**TUGAS DAN LATIHAN**
- A) Apakah tiap pernyataan berikut sesuai dengan berita tentang DPR tandingan? (i) MA sudah menerima permintaan pelantikan dari pihak KIH. (ii) Wewenang MA melantik pimpinan DPR disebut sesuai dengan Pasal 85 UU Nomor 17 Tahun 2014. (iii) Menurut Ridwan, dualisme kepemimpinan di DPR dalam waktu bersamaan pernah terjadi sebelumnya. Jawab ya atau tidak untuk masing-masing, lalu kutip persis kata-kata penentunya dari berita itu.
- B) Tuliskan ulang penggalan berita tentang DPR tandingan dari "Sabtu, 01 November" hingga "tandingan tidak jelas.", sama persis huruf demi huruf.

**TEKS SUMBER**
MA Pertanyakan Dasar Hukum DPR Tandingan

Sabtu, 01 November 2014 - 13:26 WIB
MA Pertanyakan Dasar...
MA Pertanyakan Dasar Hukum DPR Tandingan
A A A
JAKARTA - Mahkamah Agung (MA) mengisyaratkan tidak akan melantik pimpinan DPR tandingan bentukan Koalisi Indonesia Hebat (KIH). Hal ini karena dasar hukum pembentukan DPR tandingan tidak jelas.

”Balik lagi ke asas hukum saja, kita ini kan negara hukum, ya kita lihat hukumnya saja. Namun hingga saat ini yang pasti belum ada instruksi apa pun dari pimpinan (MA) mengenai itu,” ungkap Kepala Biro Hukum dan Humas MA Ridwan Mansyur di Jakarta kemarin. Meski begitu, untuk saat ini, MA belum bisa mengatakan setuju atau tidak jika diminta untuk melakukan pelantikan.

Namun, misalnya nanti diminta untuk melantik, Ridwan mempertanyakan payung hukum ataupun dasar hukum pembentukan pimpinan DPR tandingan yang dimotori koalisi partai pendukung pemerintah tersebut. Sebab, selama ini belum pernah terjadi dualisme kepemimpinan di DPR dalam waktu yang bersamaan. Dia hanya menegaskan MA akan bertindak sesuai dengan asas peraturan yang berlaku karena Indonesia adalah negara hukum.

Ketika ditanya mengenai apakah sudah ada permintaan dari pihak KIH, Ridwan menyatakan informasi tersebut belum ada hingga saat ini.

Namun, sebagai lembaga yang terbuka, MA akan menerima jika ada permintaan maupun pengajuan pelantikan tersebut. Apalagi terkait dengan permasalahan lembaga tinggi negara. ”Tapi, apakah kemudian surat (permintaan) itu disikapi dengan pertimbangan berikut pendapatnya, saya belum bisa katakan karena belum ada informasinya. Intinya, silakan diperdebatkan di luar sana bagaimana, MA hingga saat ini tidak memiliki (pendapat) apaapa,” ucapnya.

Sebelumnya, politikus PDIP Aria Bima mengatakan akan mengupayakan payung hukum pimpinan DPR tandingan ke MA. MA memiliki wewenang untuk melantik dan mengambil sumpah pimpinan DPR terpilih dalam sidang paripurna sesuai dengan Pasal 85 Undang- Undang (UU) Nomor 17 Tahun 2014 tentang MPR, DPR, DPD dan DPRD (MD3). Dalam Pasal 85 disebutkan pimpinan DPR sebagaimana dimaksud dalam Pasal 84 sebelum memangku jabatannya mengucapkan sumpah/ janji yang teksnya sebagaimana dimaksud dalam Pasal 78 dipandu oleh Ketua MA.

**DATA SUMBER**
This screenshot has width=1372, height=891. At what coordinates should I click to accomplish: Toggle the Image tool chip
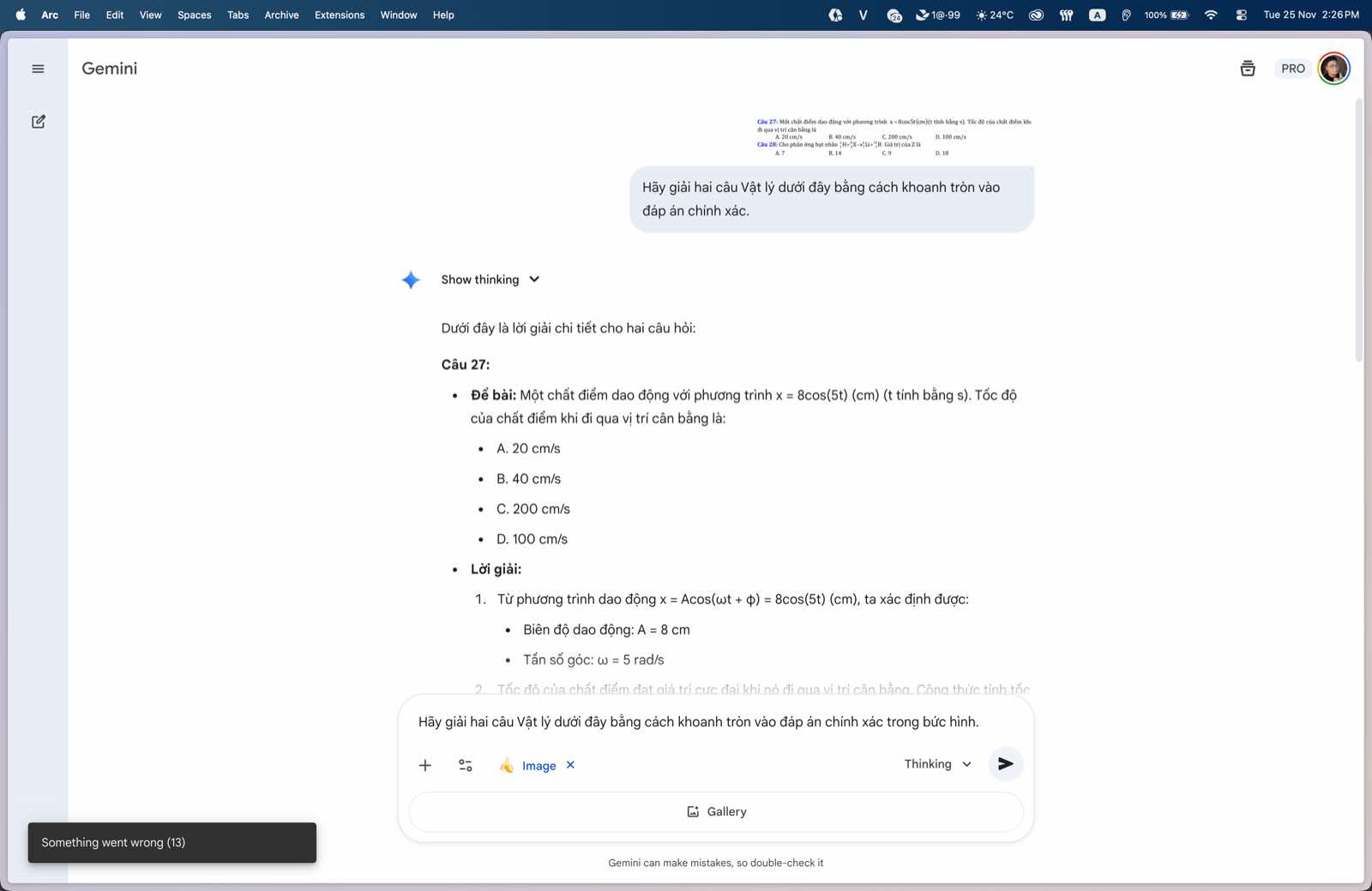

**HASIL TIAP TUGAS**
- A)
(i) Tidak: "Ridwan menyatakan informasi tersebut belum ada hingga saat ini."
(ii) Ya: "sesuai dengan Pasal 85 Undang- Undang (UU) Nomor 17 Tahun 2014 tentang MPR, DPR, DPD dan DPRD (MD3)"
(iii) Tidak: "selama ini belum pernah terjadi dualisme kepemimpinan di DPR dalam waktu yang bersamaan"

- B)
Sabtu, 01 November 2014 - 13:26 WIB
MA Pertanyakan Dasar...
MA Pertanyakan Dasar Hukum DPR Tandingan
A A A
JAKARTA - Mahkamah Agung (MA) mengisyaratkan tidak akan melantik pimpinan DPR tandingan bentukan Koalisi Indonesia Hebat (KIH). Hal ini karena dasar hukum pembentukan DPR tandingan tidak jelas.